WHAT TO PRODUCE =>
Return everything from "Back in the" down to "for mature/developing relationships)." in the post below about reconnecting with a long-lost girlfriend, copied word for word.

QUOTED PASSAGE =>
-=-=-

What I'm trying to say through all this is that I've spent the last 2 weeks rehashing large sections of my past with a LONG-LOST friend of mine. Or to be totally honest and upfront, a LONG-LOST girlfriend. "WHAT?!?!" you might be asking yourselves. "You've had a girlfriend before?" you also might by asking. Yes, at one point in my life, I actually entered into romantic relationships with members of the opposite sex. The reason why I haven't pursued any relationships in the past 20 months is the topic of SEVERAL other posts. Such a discussion falls outside of the scope and realm of this post, a post which could be very long, hazardous, and worthy of several subsequent posts & discussions.

All introductions completed, here is the story:

Back in the day, say over 8 years ago, I was graduating from High School and I was dating this young woman, a freshman at the school we both attended. It was a rather random, tumultuous, frustrating, on-again, off-again, on-again, stifled, stymied, misunderstood, under-appreciated, and complex relationship, futher complicated by the fact that people didn't want us dating and avidly tried to break us up on a regular basis. There was never anything inappropriate that happened between us -- we never kissed, rarely hugged, nearly never held hands. Such was the life of two teenagers in a Pentecostal church (or probably any conservative church which told teens that ALL physical contact was wrong and never gave them appropriate guidelines for mature/developing relationships).

-=-=-

DATA SECTION =>
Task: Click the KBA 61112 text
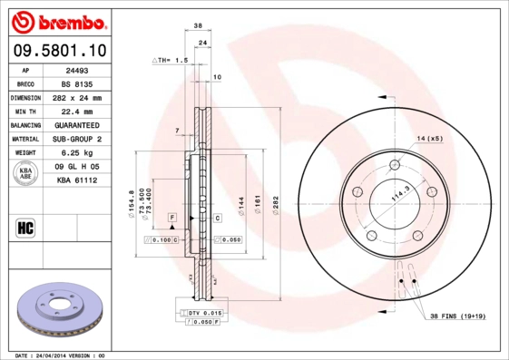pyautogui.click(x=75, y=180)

-=-=-

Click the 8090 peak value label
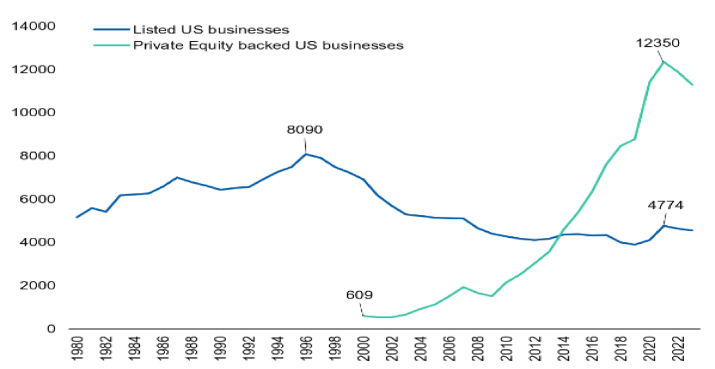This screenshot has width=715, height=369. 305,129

-=-=-

FULL ANSWER =>
Back in the day, say over 8 years ago, I was graduating from High School and I was dating this young woman, a freshman at the school we both attended. It was a rather random, tumultuous, frustrating, on-again, off-again, on-again, stifled, stymied, misunderstood, under-appreciated, and complex relationship, futher complicated by the fact that people didn't want us dating and avidly tried to break us up on a regular basis. There was never anything inappropriate that happened between us -- we never kissed, rarely hugged, nearly never held hands. Such was the life of two teenagers in a Pentecostal church (or probably any conservative church which told teens that ALL physical contact was wrong and never gave them appropriate guidelines for mature/developing relationships).